Der Rennsteig bildete das erste Drittel, das zweite würde in Marburg erreicht sein. Insgesamt rund 500 Kilometer, die ich in zwei Monaten zurücklegen wollte, mit einer mittleren Tagesleistung von 15 km pro Tag und einem Ruhetag pro Woche. Der aufmerksame Leser hat bestimmt schon den Gebrauch des Konjunktivs bemerkt, denn es kam ganz anders als geplant.

Entschleunigung

Bereits am zweiten Tag zeigte Around Ermüdungserscheinungen. Hauptsächlich wenn er auf Schotterwegen laufen muss, verlangsamte er sein Tempo und blieb immer wieder stehen. Obwohl ich ihn im Laufe der ersten Tage immer stärker von seinem Tragegewicht entlastete und die Tagesstrecken verkürzte, brach er nach einer Woche zusammen. Wir hatten in dieser Woche gerade mal 40 km unseres Weges zurückgelegt. 

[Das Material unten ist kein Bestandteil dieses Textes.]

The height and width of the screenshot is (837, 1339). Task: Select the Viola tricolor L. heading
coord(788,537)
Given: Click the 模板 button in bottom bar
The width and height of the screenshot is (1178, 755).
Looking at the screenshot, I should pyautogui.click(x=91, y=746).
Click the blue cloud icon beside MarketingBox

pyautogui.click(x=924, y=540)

Er knickte mit den Hinterbeinen weg und konnte sich nur noch taumelnd auf seinen Eselbeinchen halten. Mir war völlig klar, dass er an diesem Tag keinen Schritt mehr weiter laufen könnte. Zum Glück gab es am Naturparkinformationszentrum in Spechtsbrunn einen Imbiss mit einer sehr hilfsbereiten Wirtin. Dort durfte ich die Esel einkoppeln, um mir dann in Ruhe die weiteren Schritte zu überlegen. Nachdem zwei Gäste unsere Notlage verstanden hatten, fingen diese an wie wild zu telefonieren. Von einem der beiden bekam ich dann das Handy in die Hand gedrückt mit den Worten „Das ist die Steffi, die hat einen Pferdestall.“. Steffi konnte meine Grauen leider nicht aufnehmen, kannte aber jemanden, der sie zu unserem anvisierten Etappenziel und Treffpunkt mit meinem Mann transportieren könnte. Er würde auch gleich Heu mitbringen. Engel trifft man wirklich in den ungewöhnlichsten Situationen. Wir erreichten also an diesem Tag unser Etappenziel mit dem Eseltaxi – einem Viehtransporter.

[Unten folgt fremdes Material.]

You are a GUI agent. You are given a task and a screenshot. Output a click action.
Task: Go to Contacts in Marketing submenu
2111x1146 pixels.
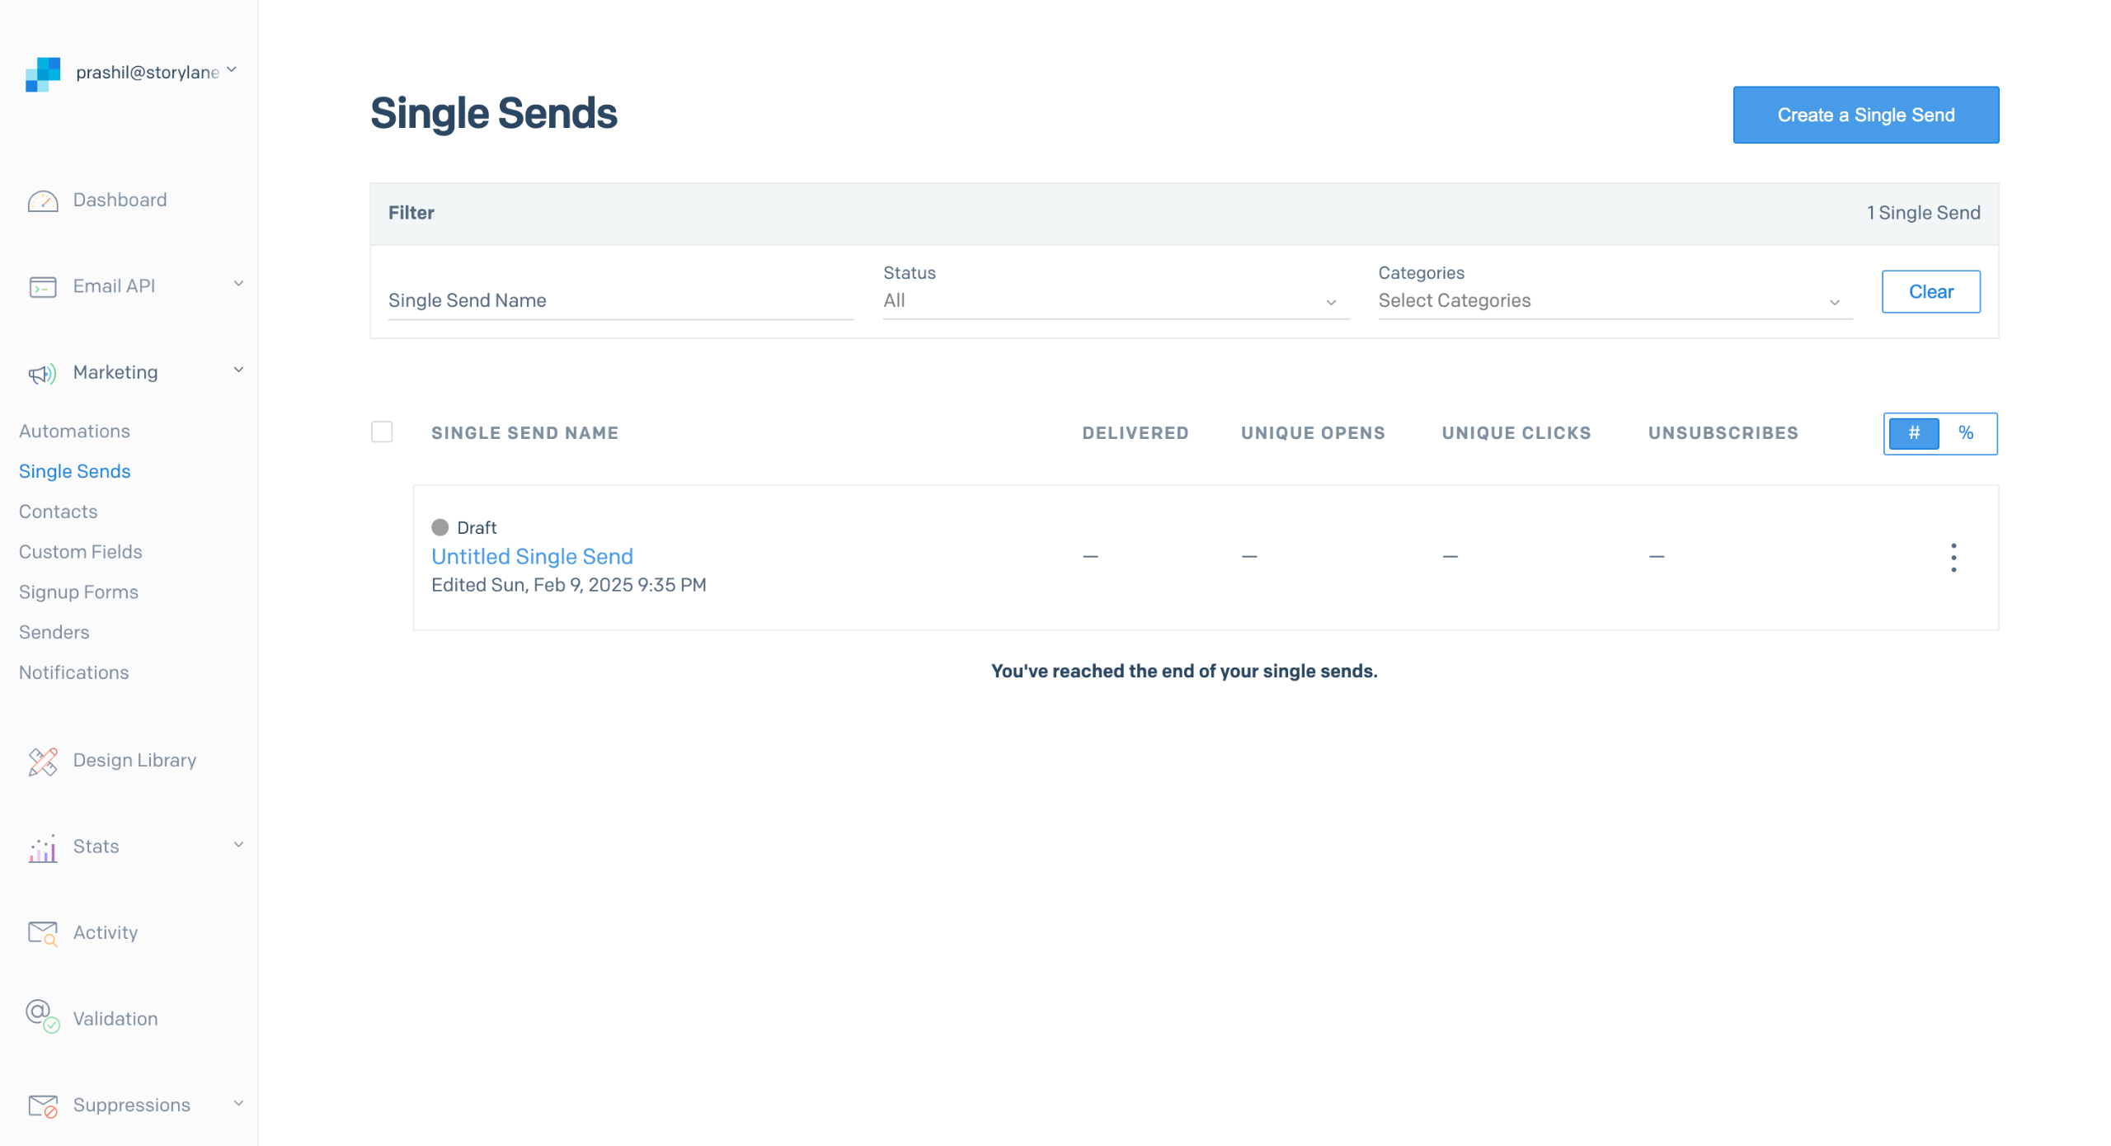58,512
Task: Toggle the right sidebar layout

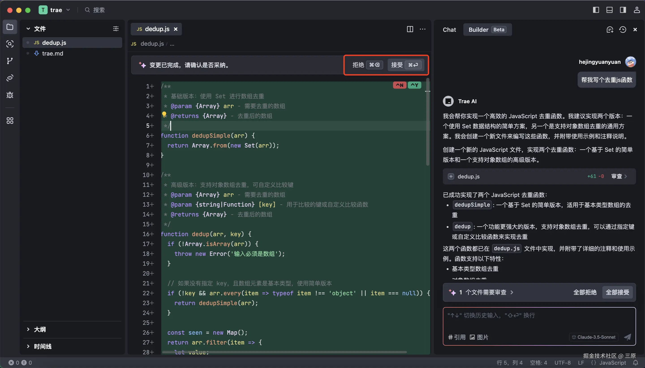Action: click(623, 10)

Am nächsten Tag stellte der Tierarzt dann fest,  dass Around sehr wahrscheinlich eine „Bänder-/Sehnensache“ hätte, Schmerzmittel bräuchte und im Schongang weiterlaufen könne. Ich war sehr erleichtert, denn ein von mir befürchteter akuter Hufrehe-Schub hätte das sofortige Aus bedeutet. Nach einem Ruhetag ging es also weiter – wir hatten sogar für den nächsten Tag ein Gepäck-Shuttle. In Neuhaus am Rennsteig legten wir wegen des gesundheitlichen Zustandes von Around und einer längeren Schlechtwetter-Periode eine mehrtägige Ruhephase ein. Die Esel durften ein Partyzelt als Unterstand nutzen und ich eine Ferienwohnung mit allen Annehmlichkeiten der Zivilisation, z.B. eine Dusche mit warmem Wasser.

Mit viel Improvisation und nur sehr langsam schafften wir es noch bis zum Mittelpunkt des Rennsteigs. Dort habe ich nach drei Wochen und 85 km die Tour abgebrochen.